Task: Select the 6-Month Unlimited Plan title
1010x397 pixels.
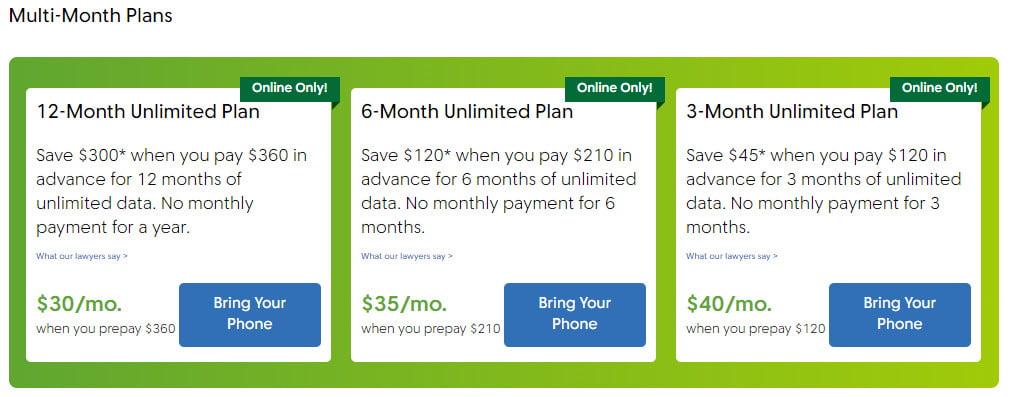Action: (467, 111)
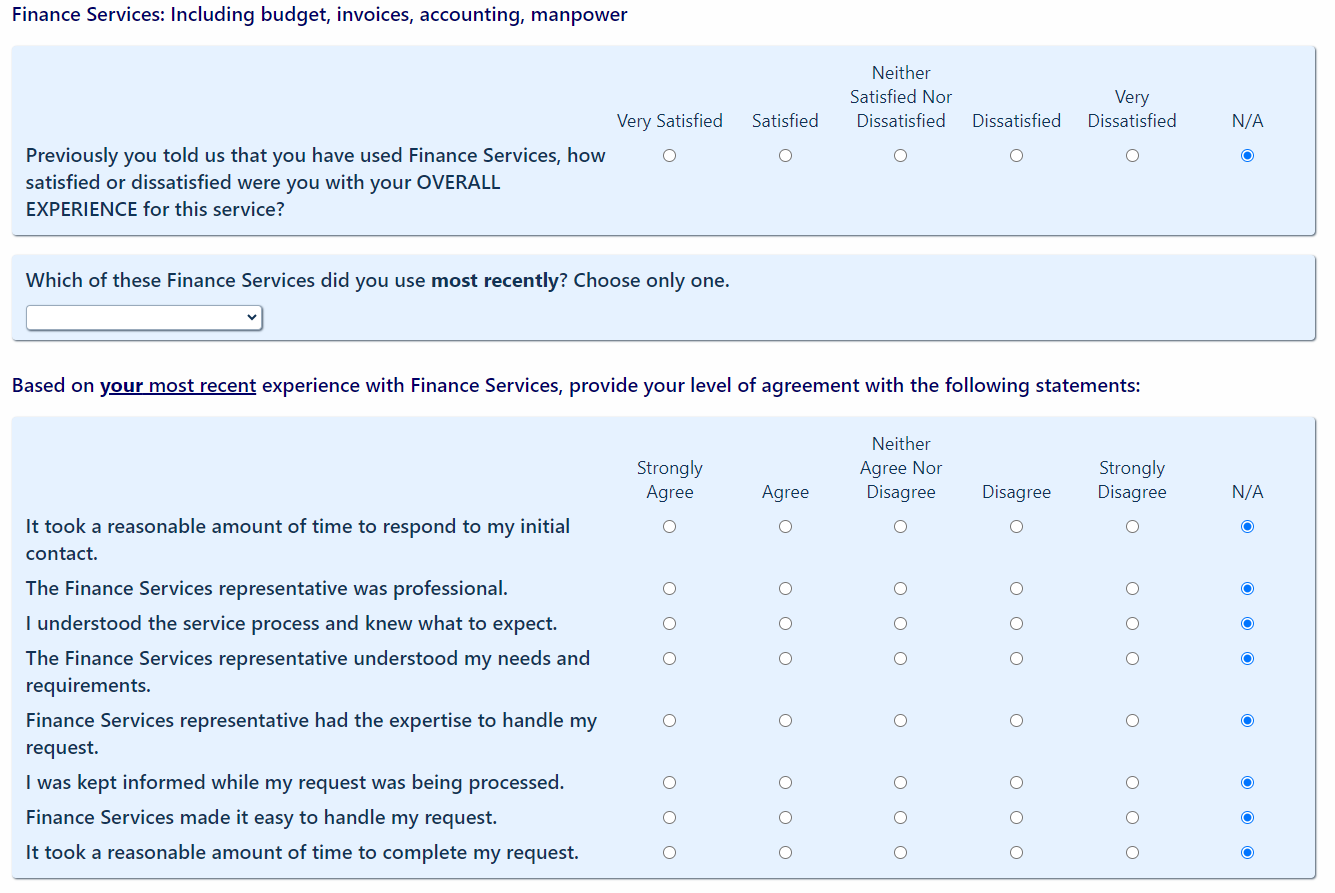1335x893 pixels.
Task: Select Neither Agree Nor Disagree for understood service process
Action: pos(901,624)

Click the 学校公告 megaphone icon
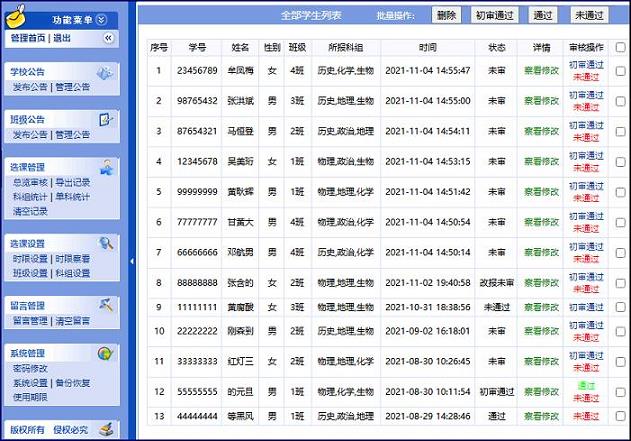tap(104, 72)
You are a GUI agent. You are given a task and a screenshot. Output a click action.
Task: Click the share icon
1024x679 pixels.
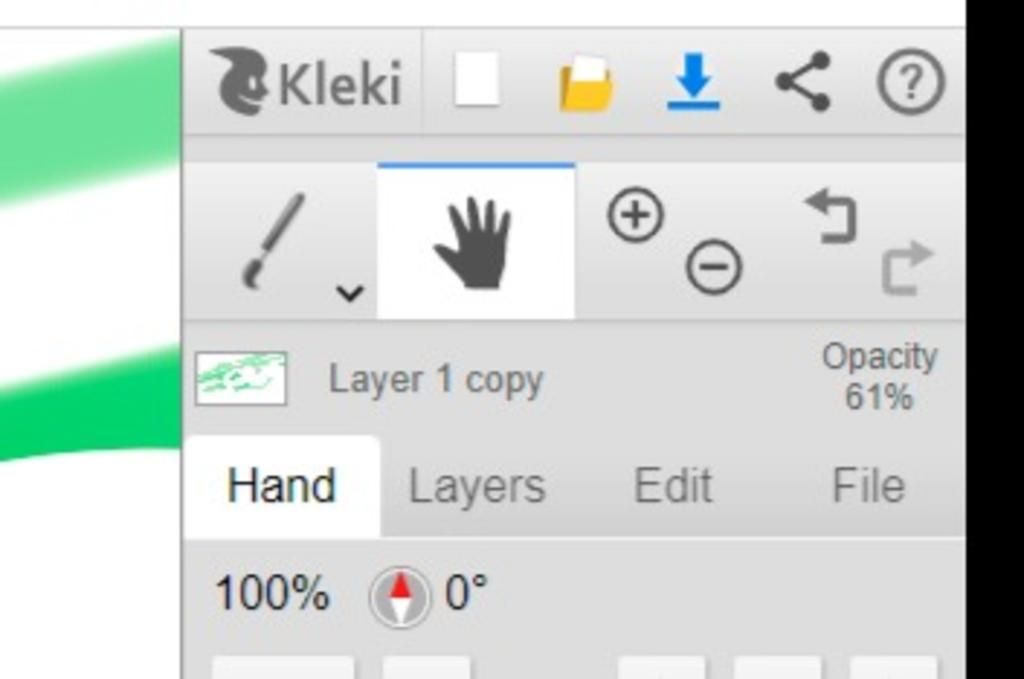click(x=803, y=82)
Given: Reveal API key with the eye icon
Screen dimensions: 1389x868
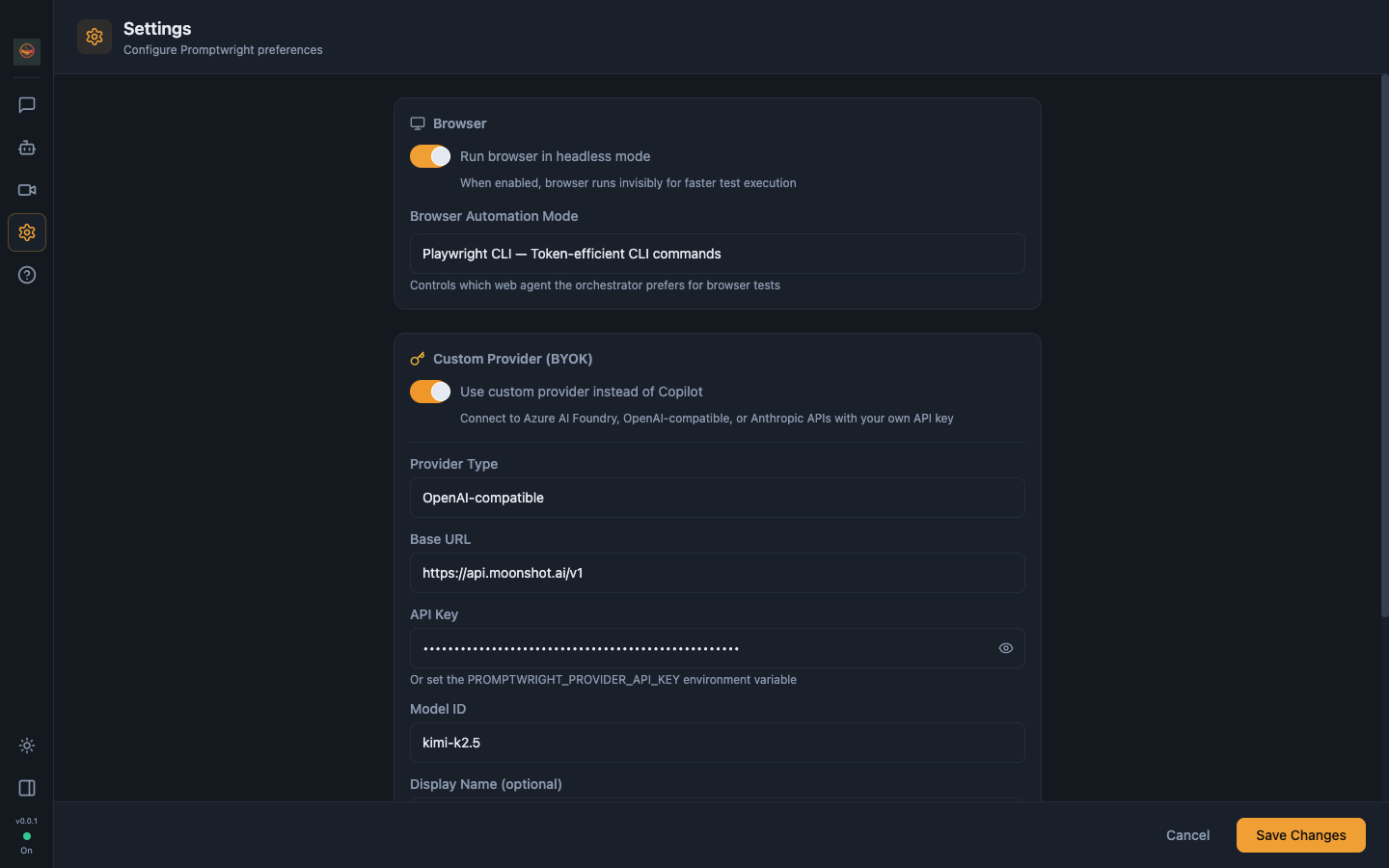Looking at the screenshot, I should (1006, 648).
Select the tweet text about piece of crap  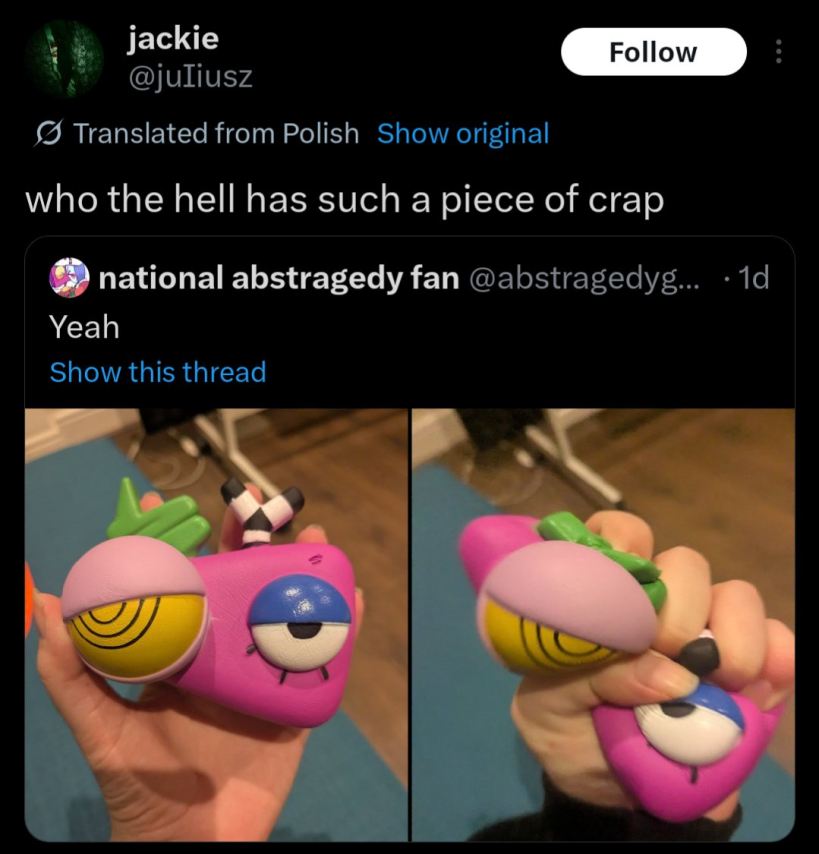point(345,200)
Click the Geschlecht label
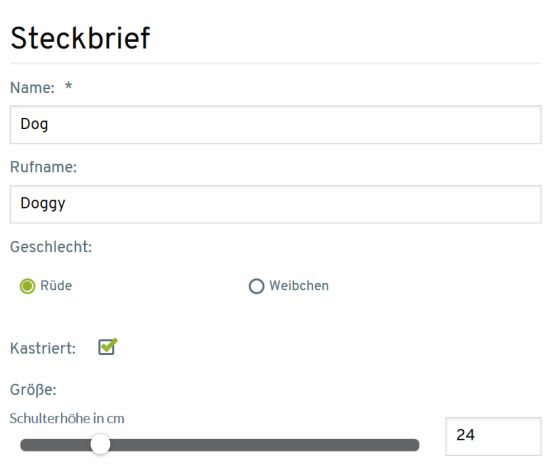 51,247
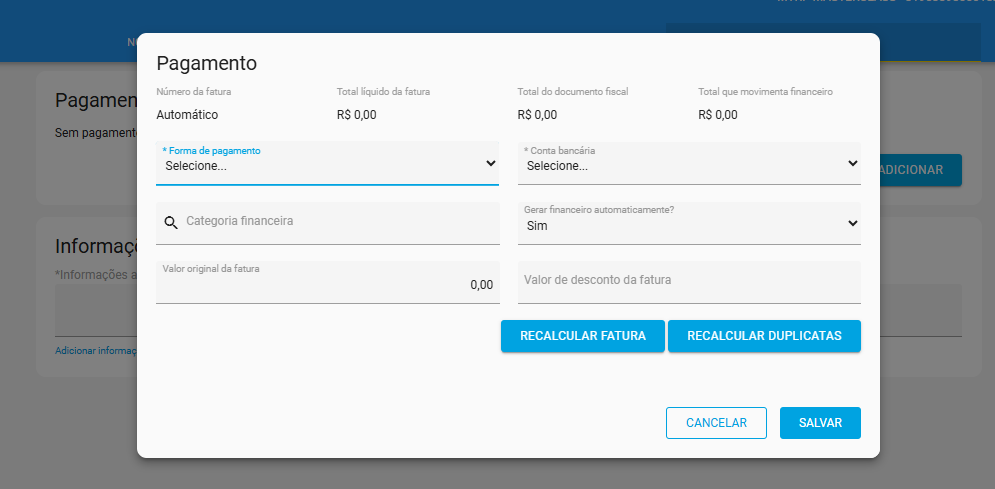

★ ★ ★ ★

TASK TO CARRY OUT ::
Reproduce, word for word, everything in the listing above from the line containing "Click the 学校公告 megaphone icon" down to the line containing "Given: Reveal API key with the eye icon", both of them included. No pictures.

REPLY TO THE TASK ::
Click the 学校公告 megaphone icon
tap(104, 72)
You are a GUI agent. You are given a task and a screenshot. Output a click action.
Task: Click the share icon
1024x679 pixels.
click(x=803, y=82)
Given: Reveal API key with the eye icon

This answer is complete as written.